AOBase: Antisense Oligonucleotide Database

the Genome of HBV

It carries a small 3.2 kb circular, partially double stranded DNA genome......

The viral envelope encoded by the S gene contains three distinct configurations synthesized in all persons, termed the large, middle, and major proteins, which are produced by beginning transcription with, respectively, preS1, preS2, or the S gene alone. The preS1 and preS2 represent two of the more immunogenic portions of HBsAg. Several specific antigenic determinants, including the a determinant, common to all HBsAg, and the d, y, w, and r determinants, are mainly of epidemiologic importance. The development of cellular and humoral immunity to HBsAg is protective, and recombinant HBsAg provides the basis for the HBV vaccines currently available. HBsAg :surface (coat) protein produced in excess as small spheres and tubules.

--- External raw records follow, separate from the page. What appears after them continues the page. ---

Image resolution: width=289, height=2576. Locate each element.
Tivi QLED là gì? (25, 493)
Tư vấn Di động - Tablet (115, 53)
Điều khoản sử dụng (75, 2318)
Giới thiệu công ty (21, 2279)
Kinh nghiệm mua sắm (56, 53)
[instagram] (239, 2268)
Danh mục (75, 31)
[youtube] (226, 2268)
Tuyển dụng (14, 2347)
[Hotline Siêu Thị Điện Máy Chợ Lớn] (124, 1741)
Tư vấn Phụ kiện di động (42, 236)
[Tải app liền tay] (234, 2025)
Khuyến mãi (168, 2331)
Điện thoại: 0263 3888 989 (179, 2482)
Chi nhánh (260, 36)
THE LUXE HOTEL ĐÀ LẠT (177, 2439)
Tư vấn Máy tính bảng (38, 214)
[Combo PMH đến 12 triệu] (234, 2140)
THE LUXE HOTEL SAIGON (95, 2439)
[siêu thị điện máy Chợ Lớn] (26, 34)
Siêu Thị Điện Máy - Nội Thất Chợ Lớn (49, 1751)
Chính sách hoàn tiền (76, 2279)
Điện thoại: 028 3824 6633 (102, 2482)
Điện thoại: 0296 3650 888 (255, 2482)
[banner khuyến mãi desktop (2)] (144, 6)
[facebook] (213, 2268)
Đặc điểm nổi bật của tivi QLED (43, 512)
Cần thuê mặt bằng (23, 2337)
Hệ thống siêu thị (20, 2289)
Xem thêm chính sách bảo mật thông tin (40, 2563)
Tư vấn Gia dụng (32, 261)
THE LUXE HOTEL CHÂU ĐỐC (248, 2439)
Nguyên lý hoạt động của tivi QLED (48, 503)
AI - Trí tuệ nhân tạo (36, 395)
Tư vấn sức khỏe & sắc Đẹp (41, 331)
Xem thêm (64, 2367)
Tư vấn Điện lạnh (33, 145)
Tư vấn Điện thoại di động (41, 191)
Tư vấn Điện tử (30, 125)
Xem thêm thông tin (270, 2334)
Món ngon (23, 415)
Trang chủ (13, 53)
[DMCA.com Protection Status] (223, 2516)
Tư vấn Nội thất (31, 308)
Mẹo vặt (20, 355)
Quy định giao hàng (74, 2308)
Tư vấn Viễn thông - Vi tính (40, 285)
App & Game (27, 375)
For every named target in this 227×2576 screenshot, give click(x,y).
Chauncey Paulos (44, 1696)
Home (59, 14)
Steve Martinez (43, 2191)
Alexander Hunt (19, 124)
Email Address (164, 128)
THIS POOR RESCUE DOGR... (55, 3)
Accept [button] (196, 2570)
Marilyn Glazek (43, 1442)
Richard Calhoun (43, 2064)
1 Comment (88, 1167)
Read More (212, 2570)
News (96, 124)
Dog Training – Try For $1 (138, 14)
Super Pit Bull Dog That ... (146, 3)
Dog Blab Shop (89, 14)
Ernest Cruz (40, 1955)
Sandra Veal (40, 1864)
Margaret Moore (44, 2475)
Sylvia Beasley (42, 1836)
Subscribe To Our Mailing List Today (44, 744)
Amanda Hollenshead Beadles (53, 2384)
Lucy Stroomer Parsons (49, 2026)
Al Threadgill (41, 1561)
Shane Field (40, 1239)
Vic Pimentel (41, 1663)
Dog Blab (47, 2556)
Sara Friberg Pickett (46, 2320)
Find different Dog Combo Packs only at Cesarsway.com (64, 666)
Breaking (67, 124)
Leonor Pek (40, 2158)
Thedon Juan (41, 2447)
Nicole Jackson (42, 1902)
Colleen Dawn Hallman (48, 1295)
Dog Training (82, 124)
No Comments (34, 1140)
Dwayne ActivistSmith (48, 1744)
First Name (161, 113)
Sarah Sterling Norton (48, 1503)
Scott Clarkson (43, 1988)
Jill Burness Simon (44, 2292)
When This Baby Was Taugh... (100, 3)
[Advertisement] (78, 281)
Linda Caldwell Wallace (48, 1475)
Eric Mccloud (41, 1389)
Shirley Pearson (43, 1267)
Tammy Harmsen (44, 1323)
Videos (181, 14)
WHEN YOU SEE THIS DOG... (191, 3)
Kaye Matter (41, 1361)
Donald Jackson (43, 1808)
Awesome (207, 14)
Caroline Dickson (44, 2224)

The long P gene encodes the DNA polymerase, which also serves a reverse-transcriptase function, since replication requires RNA intermediates. The X gene encodes two proteins that serve as transcriptional transactivators, aiding viral replication. These proteins may also play a part in the development of hepatocellular carcinoma. Several additional enhancer and promoter elements have also been identified within the HBV genome.

Hepatitis B core antigen (HBcAg) is the nucleocapsid that encloses the viral DNA. When HBcAg-derived peptides are expressed on the surface of hepatocytes, they induce a cellular immune response that is crucial for killing infected cells.

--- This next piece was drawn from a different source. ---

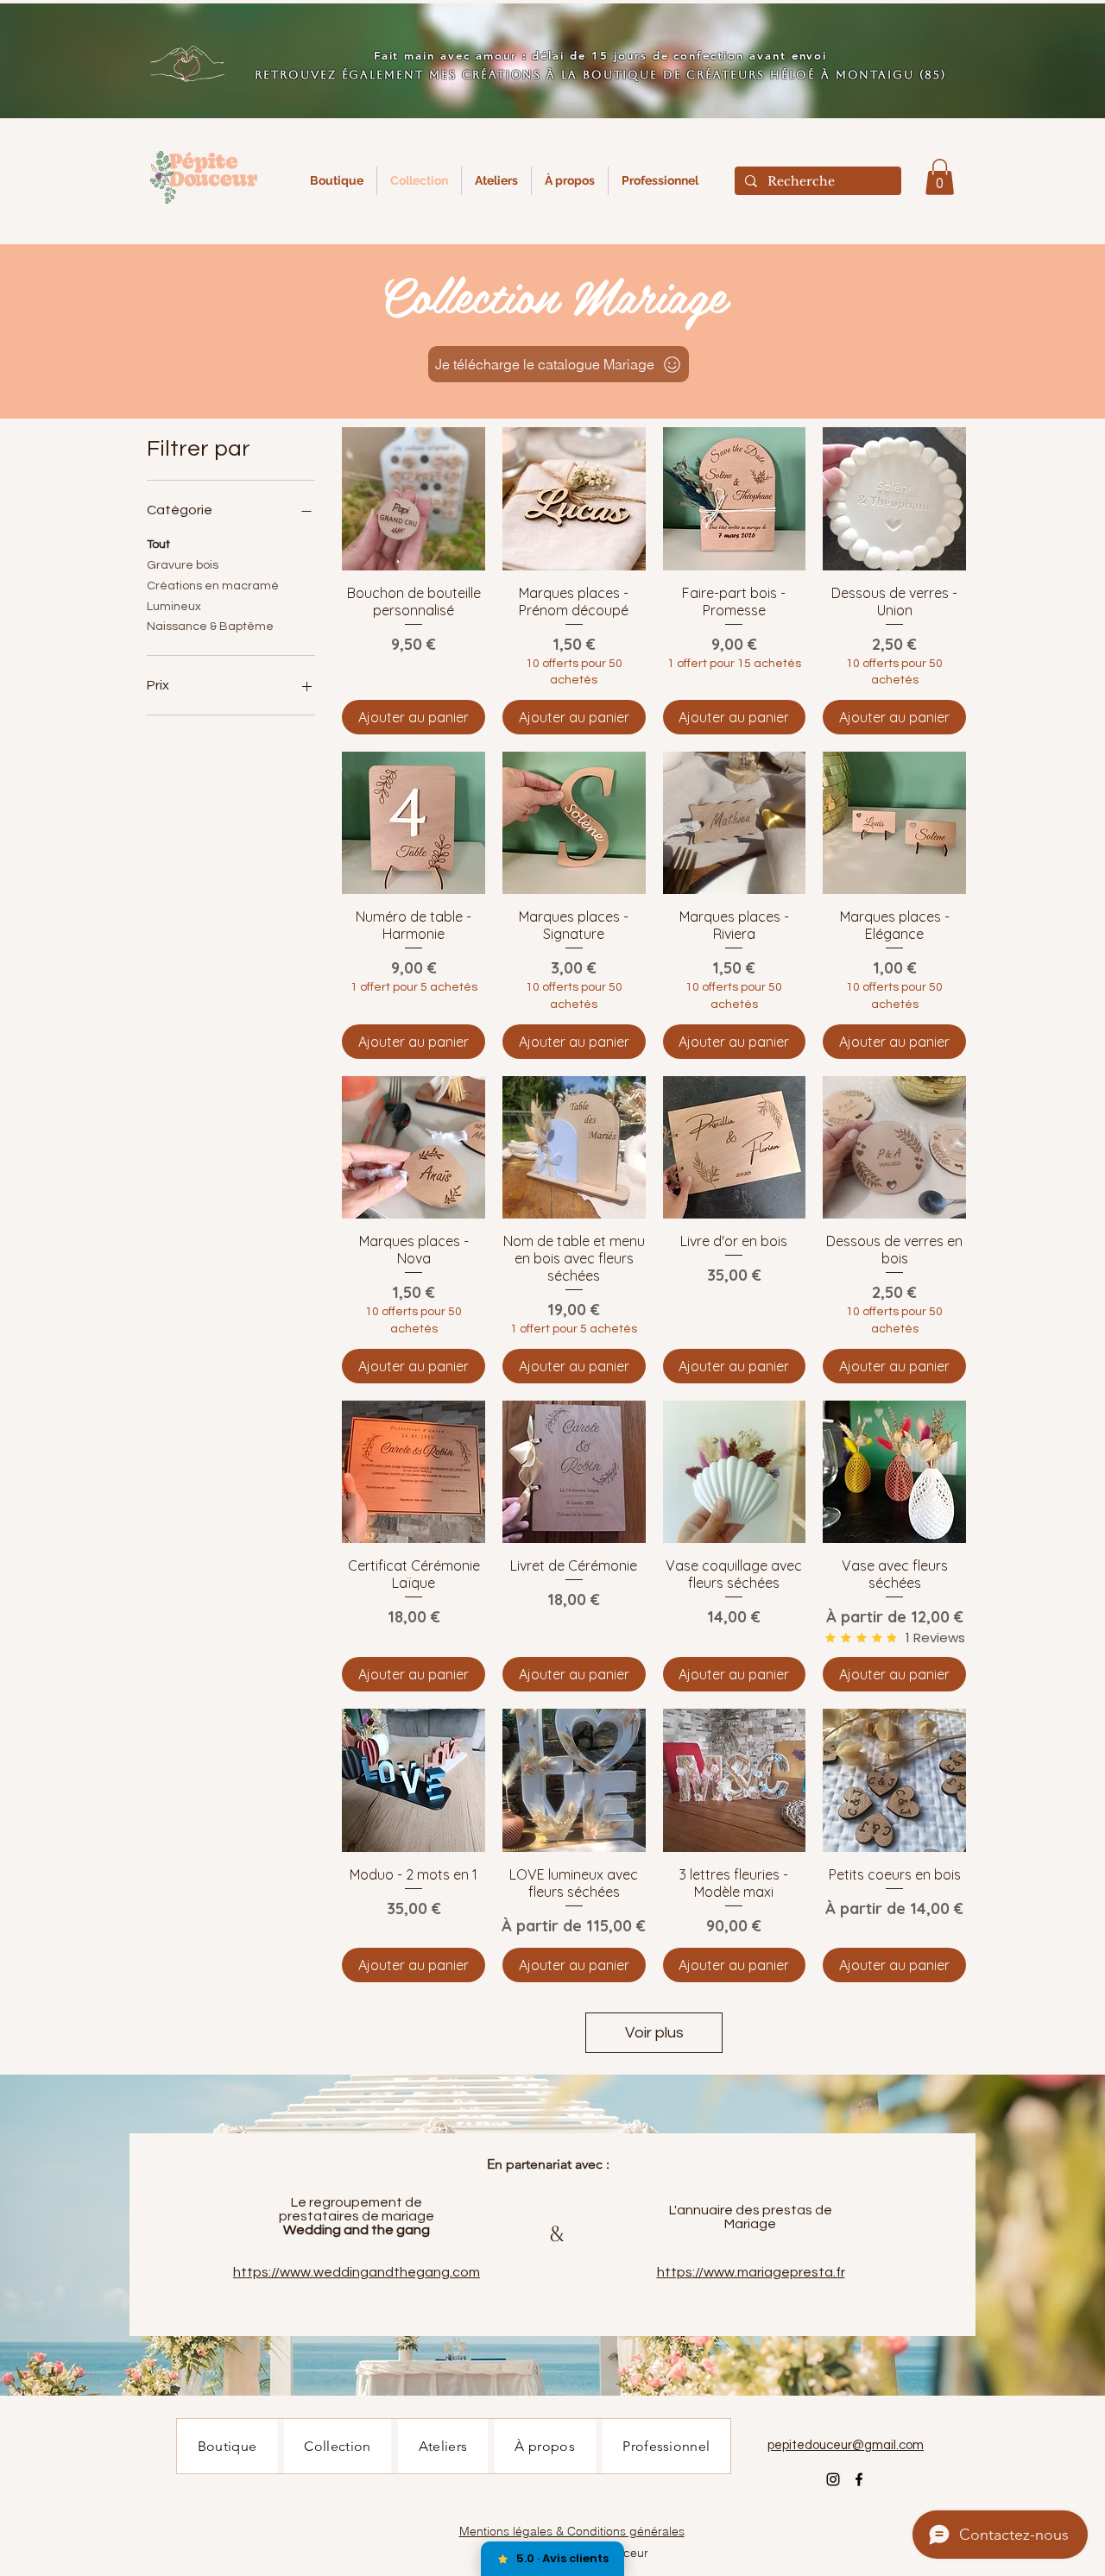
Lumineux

Hepatitis B e antigen (HBeAg), a circulating peptide derived from the core gene and then modified and exported from liver cells, serves as a marker of active viral replication. HBeAg may act as a tolerogen, since its presence in the circulation has been associated with a diminished immune response because of its close resemblance to HBcAg, the putative target of the immune response. With few exceptions, HBeAg is present only in persons who have circulating serum HBV DNA. HBeAg is the diversionary protein diverting the host immune response away from hepatocytes infected with HBV (HBcAg) and allows the virus to replicate unopposed.

Hepatitis B x antigen (HBxAg) is conserved among mammalian hepadnaviruses and the X protein, pX, is essential for viral propagation at least in the woodchuck. During the last decade, efforts have centered on elucidating the oncogenic role of pX in hepatitis B virus infection. The accumulating knowledge on pX indicates that it is a multifunctional regulatory protein which modulates many host functions by communicating directly or indirectly with a variety of host targets as is the case for many viral regulatory proteins, such as T antigens, E1A, and human T cell lymphotropic virus tax. pX, which modulates the transcription machinery and/or modulation protein kinase signaling cascades, transactivates many host genes involved in cell proliferation, cytokine networks, acute immune response, and house-keeping functions. Distinct from the transactivation, pX also modulates DNA repair processes by interacting with p53 and/or repair enzymes which may accumulate mutations and sensitize cells to genotoxic stimuli. Several X-interaction host proteins remain to be characterized as targets of pX. The biological roles of pX have been addressed in various systems in addition to the role of pX on viral reproduction. pX may affect cell cycle progress, response to apoptotic stimuli, cell transformation, and carcinogenesis in the presence or absence of additional oncogenic factors. These biological roles of pX have not been described in terms of pX functions and targets and remain subjects of future research using improved experimental systems and technologies. Such efforts will identify important function(s) of pX for hepatocarcinogenesis.

The whole virion, or Dane particle, is 42nm in diameter and possesses an isometric nucleocapsid or "core" of 27nm in diameter, surrounded by an outer coat approximately 4nm thick. The protein of the virion coat is termed "surface antigen" or HBsAg. It is sometimes extended as a tubular tail on one side of the virus particle. The surface antigen is generally produced in vast excess, and is found in the blood of infected individuals in the form of filamentous and spherical particles. Filamentous particles are identical to the virion "tails" - they vary in length and have a mean diameter of about 22nm. They sometimes display regular, non-helical transverse striations.

1.William M. Lee, M.D.Hepatitis. B Virus Infection .N Engl J Med 1997;Volume 337:1733-1745
2.Mutchnick MG. Acute and chronic hepatitis B. In: Feldman M, Maddrey WC, eds. The liver. Philadelphia: Current Medicine, 1996:4.1-4.24
3. Magnius LO, Espmark JA. New specificities in Australia antigen positive sera distinct from the Le Bouvier determinants. J Immunol 1972;109:1017-1021
4.Seishi Murakami. Hepatitis B Virus X Protein: Structure, Function and Biology. Intervirology 1999;42:81-99
5.Milich DR, Chen MK, Hughes JL, Jones JE.HBeAg is a Diversionary Protein. J Immunol 1998; Feb 15;160(4):2013-21.